PROVIDED ENTRIES Start Marker

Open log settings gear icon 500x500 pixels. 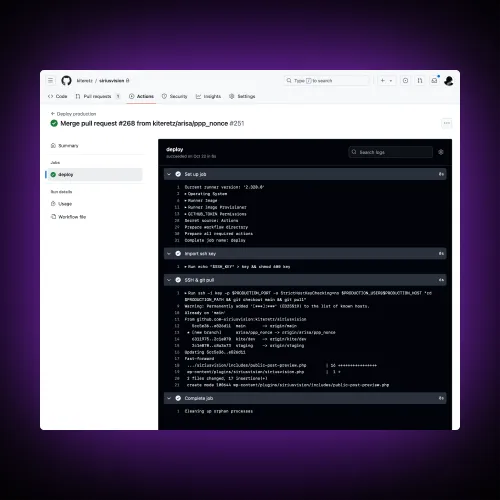click(441, 152)
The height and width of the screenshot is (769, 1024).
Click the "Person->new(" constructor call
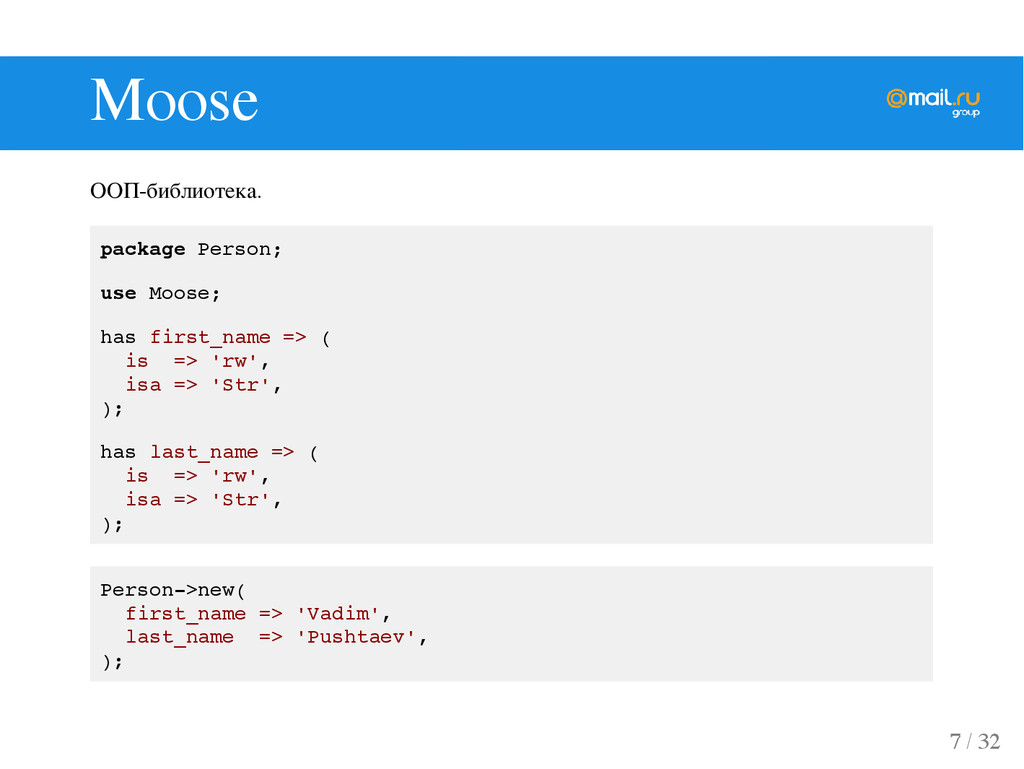pyautogui.click(x=173, y=590)
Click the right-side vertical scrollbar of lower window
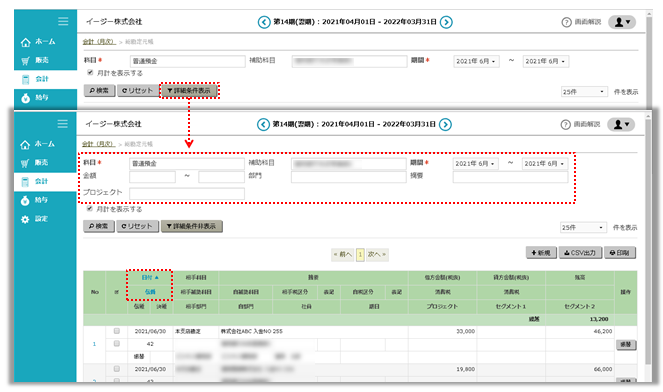663x392 pixels. [648, 245]
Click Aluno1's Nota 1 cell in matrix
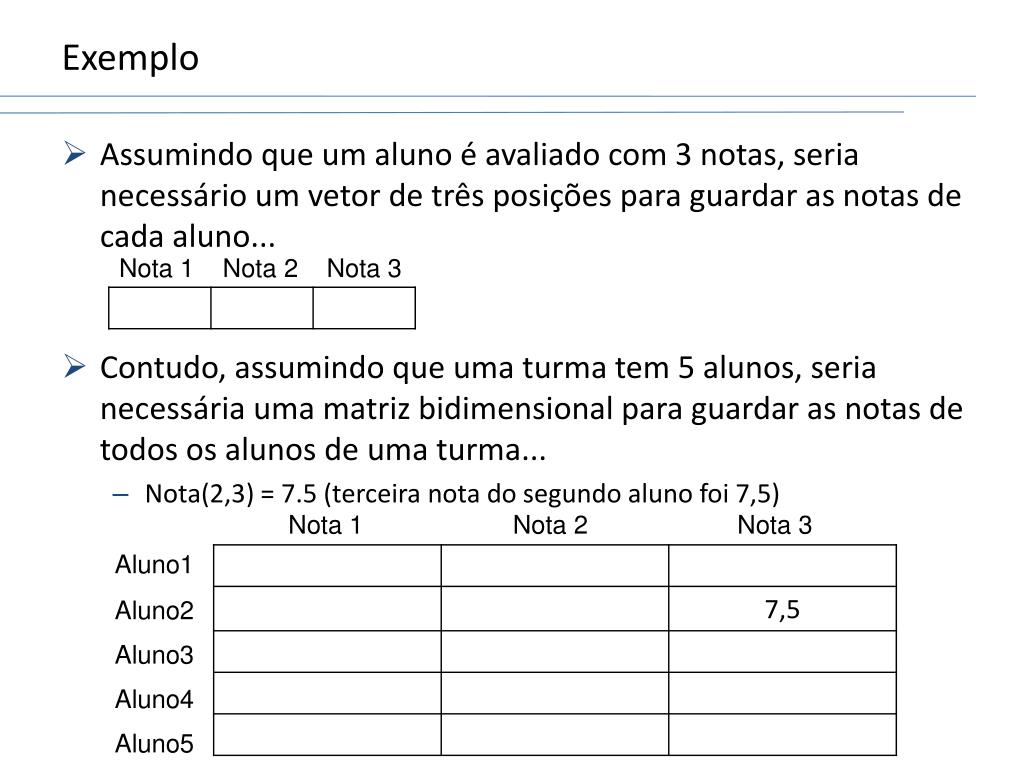Viewport: 1024px width, 768px height. click(x=327, y=566)
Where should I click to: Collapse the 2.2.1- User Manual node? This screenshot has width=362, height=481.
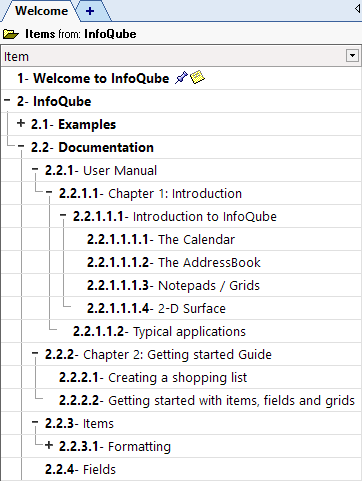tap(35, 169)
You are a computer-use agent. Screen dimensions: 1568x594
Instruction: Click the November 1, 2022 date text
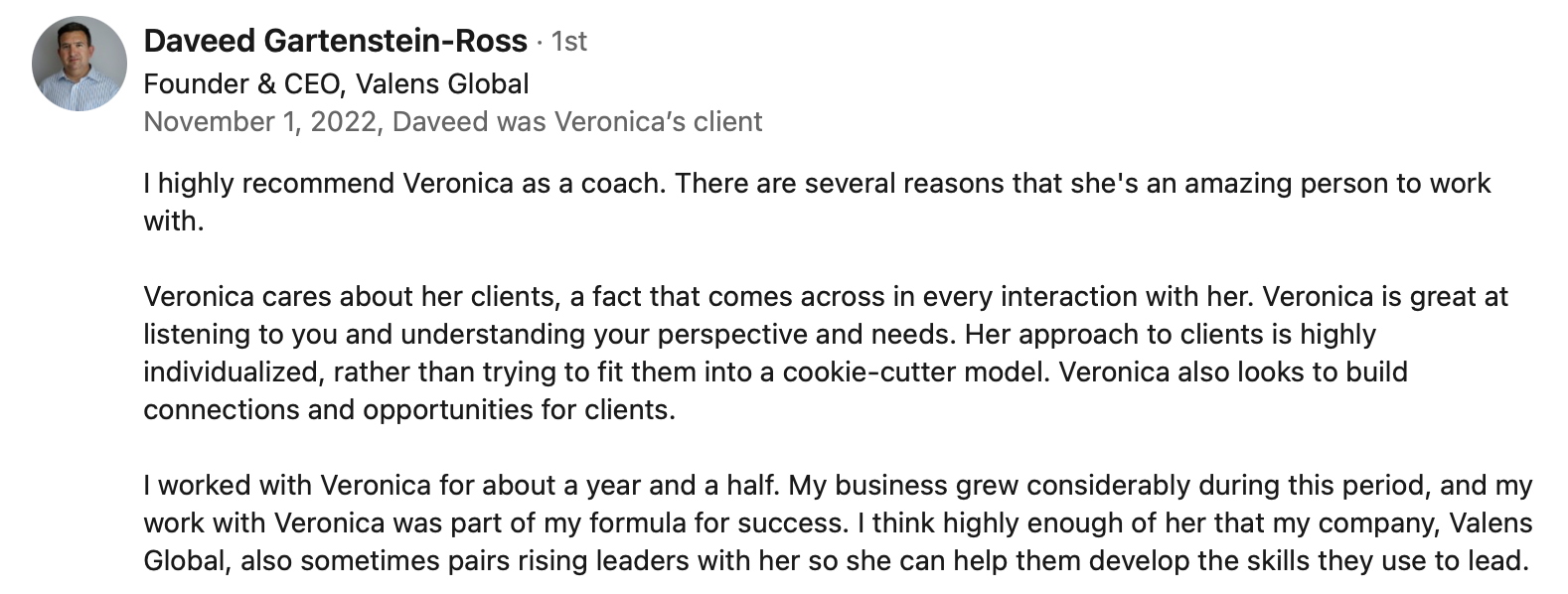click(259, 122)
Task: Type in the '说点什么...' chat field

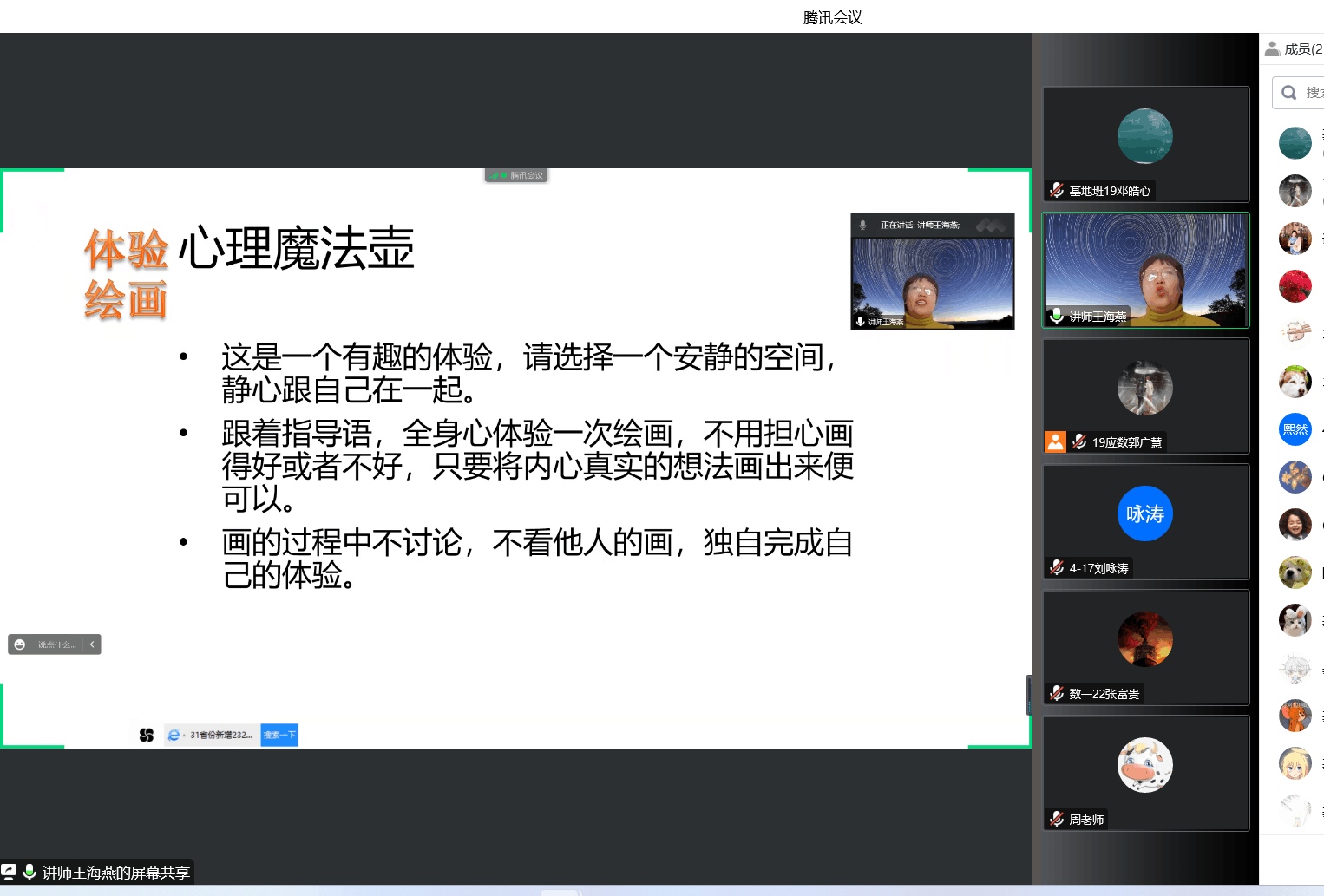Action: (x=56, y=644)
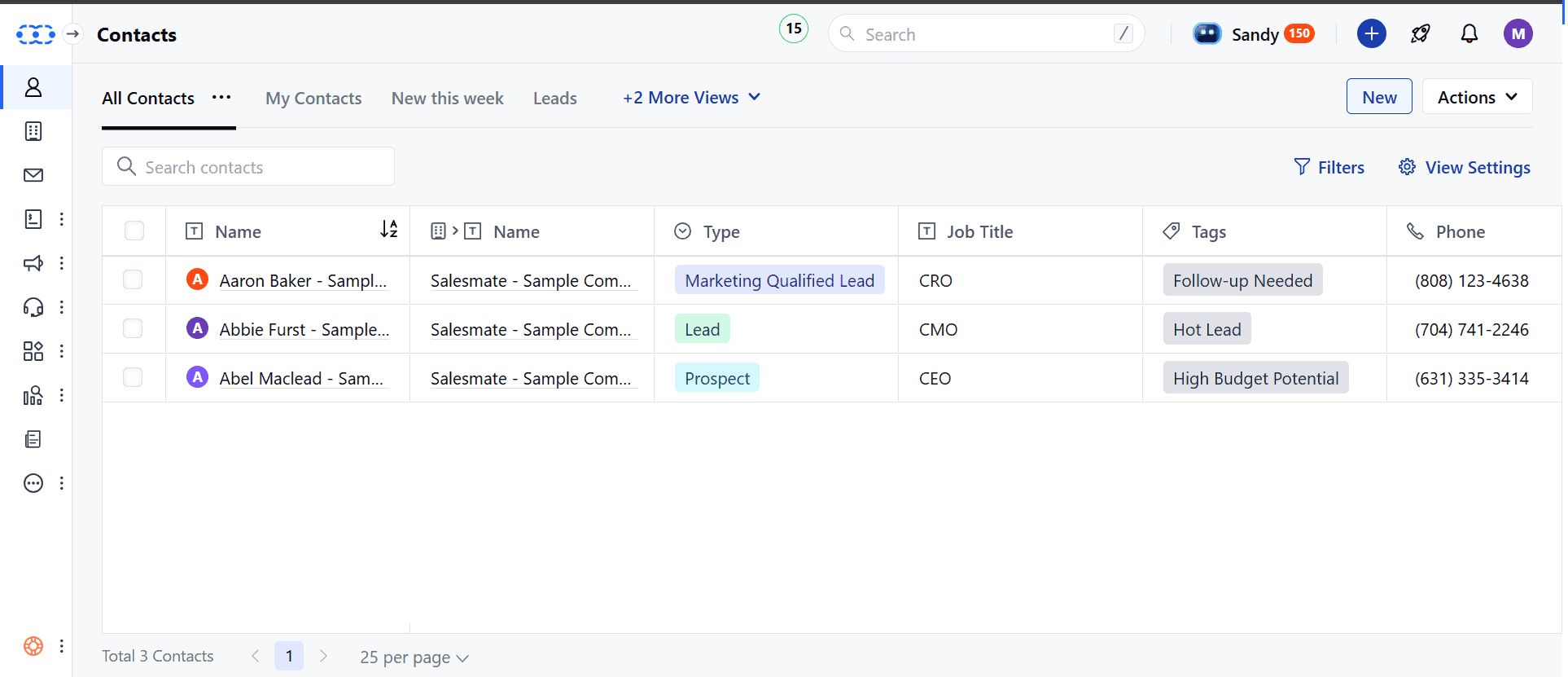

PROVIDED ENTRIES End Marker

● ASSIGNED TASK:
Set down, exactly as written, each line from the one that contains "You are a computer-use" to the last line of the records, but none of the pictures.

● COMPLETED EXERCISE:
You are a computer-use agent. Screen dimensions: 1568x594
Instruction: Click the November 1, 2022 date text
click(259, 122)
Task: Type in the '说点什么...' chat field

Action: (x=56, y=644)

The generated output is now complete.